After reading every comment on this thread, I have determined that all posts from Thomas are written using the same pattern.

"Several sentences of very informative information and background on the topic of security for those non-experts (vast majority of us).

One sentence calling the parent poster an embarrassing retard."

Seriously though, I appreciate the insight into the topic and enjoyed your reply post to the one at Coding Horror. Thanks to you I finally understand the reason a decent salt matters, and I'll be sure to ditch SHA1 for bcrypt when I get home. You can rest assured I'm not trying to design my own password system (for anything public)... I was just wondering, are there other systems that do authentication without actually sending the password over the wire besides the supposedly-hard-to-implement Stanford one that may or may not be patented? Bonus points if it's open source...

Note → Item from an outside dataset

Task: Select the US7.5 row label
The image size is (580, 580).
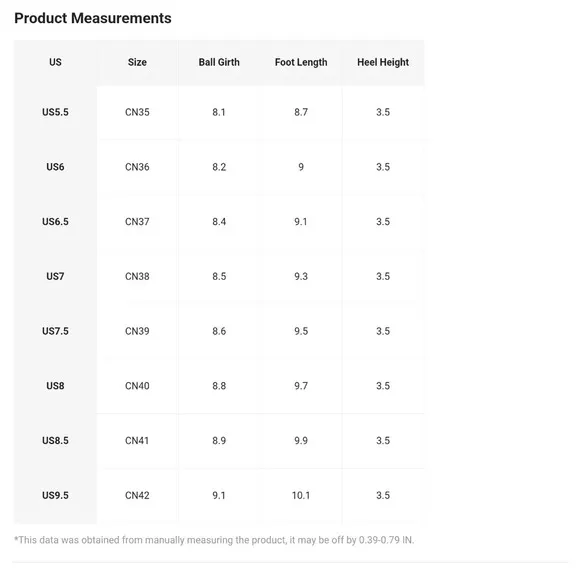Action: coord(55,331)
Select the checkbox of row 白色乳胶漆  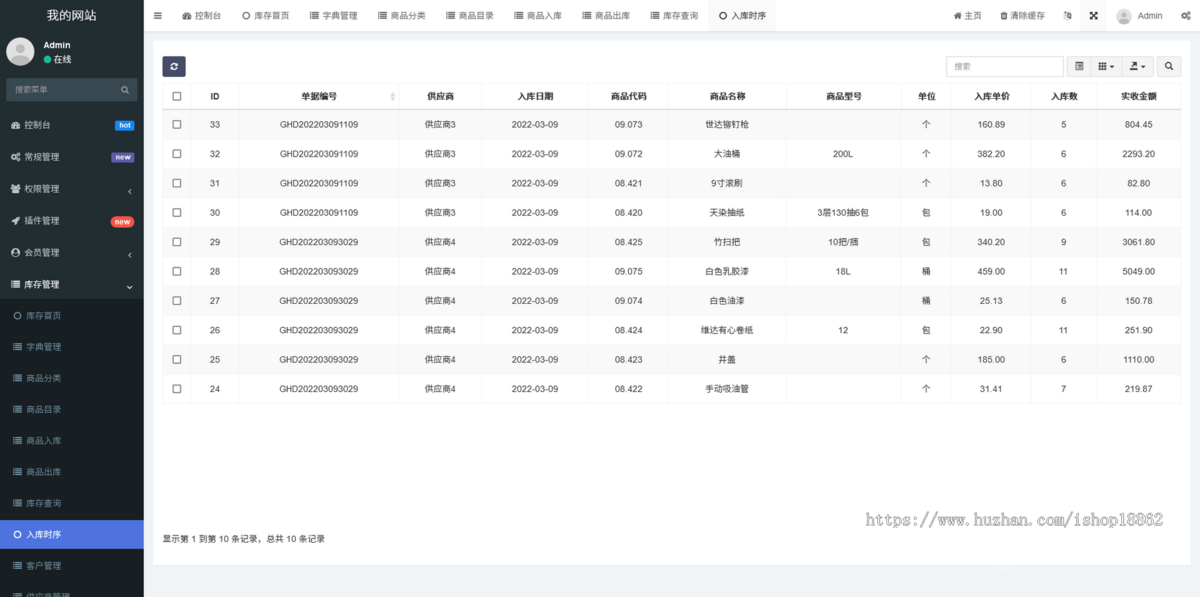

You are right, and this is a personal failing. Experience suggests I'm unlikely to overcome it. For the record, I don't think any of you are embarassing retards. But after reading comments here and elsewhere --- "that's OK, I'm making my salt 256 bits!" --- I fear that some of the password systems you will devise will be embarassingly retarded.

As for the parent comment: I just really like that picture.

Regarding challenge-response alternatives to SRP: I don't think these work well on the web.

Reason 1: on almost anything unencumbered by the Thomas Wu patent, you're going to have to store cleartext passwords on the server, which is probably worse than forcing clients to send passwords over the wire.

Reason 2: challenge-response only works if you feed the login page and Javascript dependencies over SSL (otherwise, the same attacker who can sniff passwords can hijack and man-in-the-middle logins). But if you trust SSL to feed the login page, why not trust it with the actual passwords?